Attesté pour la première fois en 847,
le bois de Vincennes est devenu, au moins partiellement, une
forêt royale un peu avant 1037. Une première résidence
royale, sans doute, existe dès la fin du règne de Louis VII
(aux environs de 1170-1180), vraisemblablement sur le site
de l’actuel château. Sous Philippe-Auguste (1180-1223)*,
Vincennes devient l’une des résidences de la cour d’Île-de-France
et un centre de gouvernement.
Du règne de Louis IX (1226-1270) à
celui de Philippe VI (1328-1350), le manoir prend une place
de plus en plus importante dans la vie de la monarchie.
Plusieurs souverains y meurent, s’y marient, y naissent
entre 1338 et 1340.
La guerre
de Cent Ans (1337-1453) entraîne une modification de la nature
des bâtiments : Jean II le Bon (1350-1364), pour faire
face aux multiples dangers qui menacent alors la monarchie
(Jacquerie et Étienne Marcel), fait entreprendre en 1361 un
énorme donjon achevé en 1369 sous le règne de son fils Charles
V le Sage (1364-1380). Celui-ci renforce la vocation militaire
du château en protégeant toutes les constructions antérieures
par une vaste enceinte de 378 m sur 175 m. L’essentiel
de cette structure existe encore aujourd’hui.
En 1379, Charles V ordonne la construction
d’une Sainte-Chapelle qui ne sera achevée que sous le
règne de Henri II, au milieu du XVIe siècle. Son style, la
qualité de son architecture, sa taille en font l’un
des plus beaux édifices religieux de la fin du Moyen Âge.
Pendant trente ans, à partir de 1365, ce nouveau château de
Vincennes va être l’une des principales résidences de
Charles V et de son fils Charles VI (1380-1422). Puis la guerre
de Cent Ans et ses suites vont éloigner la royauté de Vincennes.
Ce n’est qu’avec le règne
de Louis XI (1461-1483) que les souverains reviennent à Vincennes.
Le changement des goûts architecturaux se manifeste ici par
la construction, peut-être dès 1470-1475 d’un pavillon
de plain-pied au sud-ouest de l’enceinte de Charles
V, reconstruit par Marie de Médicis. Un demi-siècle plus tard,
cette construction sera remplacée par l’actuel pavillon
du roi édifié pour Louis XIV par l’architecte Le Vau
de 1654 à 1658, qui construira ensuite de 1658 à 1660, l’actuel
pavillon de la reine.
Avec le départ de Louis XIV et de sa
cour à Versailles en 1762, le château connaîtra diverses affectations.

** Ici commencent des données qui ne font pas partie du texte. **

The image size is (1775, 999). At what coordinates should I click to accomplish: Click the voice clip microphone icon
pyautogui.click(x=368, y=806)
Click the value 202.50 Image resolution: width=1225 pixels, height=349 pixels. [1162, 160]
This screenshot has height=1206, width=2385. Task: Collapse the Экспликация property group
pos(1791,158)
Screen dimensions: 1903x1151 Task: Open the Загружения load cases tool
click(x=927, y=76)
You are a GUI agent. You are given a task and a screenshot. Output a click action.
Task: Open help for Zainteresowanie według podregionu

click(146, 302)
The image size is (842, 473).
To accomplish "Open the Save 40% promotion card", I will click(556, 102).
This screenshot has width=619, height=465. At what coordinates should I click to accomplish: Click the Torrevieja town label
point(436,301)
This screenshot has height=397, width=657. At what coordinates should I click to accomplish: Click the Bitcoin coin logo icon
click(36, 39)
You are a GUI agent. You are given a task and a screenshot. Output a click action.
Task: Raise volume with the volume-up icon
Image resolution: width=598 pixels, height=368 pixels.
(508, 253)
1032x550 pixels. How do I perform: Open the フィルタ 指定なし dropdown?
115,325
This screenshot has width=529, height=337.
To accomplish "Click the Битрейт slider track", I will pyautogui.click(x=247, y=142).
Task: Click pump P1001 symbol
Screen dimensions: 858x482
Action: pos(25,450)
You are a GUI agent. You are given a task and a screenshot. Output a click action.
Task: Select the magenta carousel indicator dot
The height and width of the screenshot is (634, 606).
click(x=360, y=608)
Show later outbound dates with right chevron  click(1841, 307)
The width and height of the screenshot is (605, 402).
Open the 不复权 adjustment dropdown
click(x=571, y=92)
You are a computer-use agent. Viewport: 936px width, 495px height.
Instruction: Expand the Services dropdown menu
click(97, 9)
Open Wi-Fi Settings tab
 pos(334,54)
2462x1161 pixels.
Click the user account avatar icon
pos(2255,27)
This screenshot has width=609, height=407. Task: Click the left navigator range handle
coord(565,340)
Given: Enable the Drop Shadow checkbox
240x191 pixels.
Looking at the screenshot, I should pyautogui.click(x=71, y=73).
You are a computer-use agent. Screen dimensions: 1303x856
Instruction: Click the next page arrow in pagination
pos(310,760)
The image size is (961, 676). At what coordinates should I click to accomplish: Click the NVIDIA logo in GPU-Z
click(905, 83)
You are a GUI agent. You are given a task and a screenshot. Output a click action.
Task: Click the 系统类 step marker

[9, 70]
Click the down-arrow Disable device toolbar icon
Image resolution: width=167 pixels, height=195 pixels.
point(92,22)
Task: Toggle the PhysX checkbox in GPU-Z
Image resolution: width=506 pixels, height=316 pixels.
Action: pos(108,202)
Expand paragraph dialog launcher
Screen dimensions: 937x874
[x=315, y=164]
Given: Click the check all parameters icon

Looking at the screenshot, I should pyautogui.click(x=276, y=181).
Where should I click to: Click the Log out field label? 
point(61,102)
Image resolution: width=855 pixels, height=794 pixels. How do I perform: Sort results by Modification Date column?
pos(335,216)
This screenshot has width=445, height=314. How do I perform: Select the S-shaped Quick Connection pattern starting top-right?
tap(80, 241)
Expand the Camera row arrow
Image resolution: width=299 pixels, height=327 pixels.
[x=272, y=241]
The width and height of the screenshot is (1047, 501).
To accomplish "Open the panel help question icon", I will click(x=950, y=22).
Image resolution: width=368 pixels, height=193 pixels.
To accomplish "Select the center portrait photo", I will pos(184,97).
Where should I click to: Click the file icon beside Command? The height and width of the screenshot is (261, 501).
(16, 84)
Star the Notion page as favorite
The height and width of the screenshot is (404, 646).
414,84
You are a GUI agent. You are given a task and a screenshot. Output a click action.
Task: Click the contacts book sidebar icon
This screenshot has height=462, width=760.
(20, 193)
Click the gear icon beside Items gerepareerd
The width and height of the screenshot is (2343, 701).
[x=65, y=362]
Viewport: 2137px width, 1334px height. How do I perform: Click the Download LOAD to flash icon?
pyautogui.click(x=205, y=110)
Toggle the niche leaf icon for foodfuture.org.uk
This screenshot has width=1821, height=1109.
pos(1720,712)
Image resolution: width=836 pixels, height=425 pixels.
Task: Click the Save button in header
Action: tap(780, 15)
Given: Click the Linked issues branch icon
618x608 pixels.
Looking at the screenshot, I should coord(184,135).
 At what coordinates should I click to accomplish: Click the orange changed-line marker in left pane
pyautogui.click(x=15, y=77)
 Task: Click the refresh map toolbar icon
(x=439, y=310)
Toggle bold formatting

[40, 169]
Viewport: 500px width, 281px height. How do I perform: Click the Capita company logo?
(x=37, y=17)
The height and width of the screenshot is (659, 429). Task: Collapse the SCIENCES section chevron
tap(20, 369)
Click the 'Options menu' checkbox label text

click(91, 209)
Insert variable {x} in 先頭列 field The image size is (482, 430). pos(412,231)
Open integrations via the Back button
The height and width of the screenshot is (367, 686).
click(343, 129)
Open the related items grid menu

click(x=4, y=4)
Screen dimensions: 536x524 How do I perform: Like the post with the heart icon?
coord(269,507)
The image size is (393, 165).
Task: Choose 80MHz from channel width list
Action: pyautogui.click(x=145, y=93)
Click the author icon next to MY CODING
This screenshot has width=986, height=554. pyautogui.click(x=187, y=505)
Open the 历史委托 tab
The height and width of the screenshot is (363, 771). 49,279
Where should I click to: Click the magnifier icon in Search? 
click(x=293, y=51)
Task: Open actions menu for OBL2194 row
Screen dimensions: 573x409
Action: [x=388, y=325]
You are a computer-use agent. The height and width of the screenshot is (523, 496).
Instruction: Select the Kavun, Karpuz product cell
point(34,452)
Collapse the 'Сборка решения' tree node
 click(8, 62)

Il abritera les débuts de l’École militaire (1753-1756),
une fabrique de porcelaine (1740-1756), des ateliers produisant
des armes... Le donjon devenu prison reçoit des personnages
célèbres comme Mirabeau, Sade, Diderot. En 1796, le Directoire
y transfère l’arsenal de Paris : c’est le début
de l’implantation militaire dans le château qui, en
donnant une fonction à l’édifice, en assurera la sauvegarde.
En 1804, Bonaparte, afin
d’enlever tout espoir de restauration aux Bourbons,
fait enlever le duc d’Enghien (dernier héritier des
Condés). Il sera fusillé dans les fossés du château.
Dès 1831, on construit les premières
casemates contre l’enceinte médiévale avant qu’une
loi, votée en 1840 et décidant la fortification de Paris,
ne transforme les lieux en un fort de seconde ligne défendant
la capitale. En 1939-1940, le château abrite le poste de commandement
de l’état-major des armées, avant que les troupes allemandes
ne l’occupent.
En 1948, le service historique
de l’armée de terre s’installe dans le château,
suivi par la marine et l’air, ce qui fait aujourd’hui
de Vincennes le troisième lieu de mémoire en France après
les Archives nationales et la Bibliothèque nationale.
Vincennes est un lieu exceptionnel à plus d'’un titre
: mis à part le Louvre, il n’existe aucun château en
France ayant une aussi longue existence au cœur de l’histoire
nationale.
* Les dates indiquées correspondent aux dates de règne.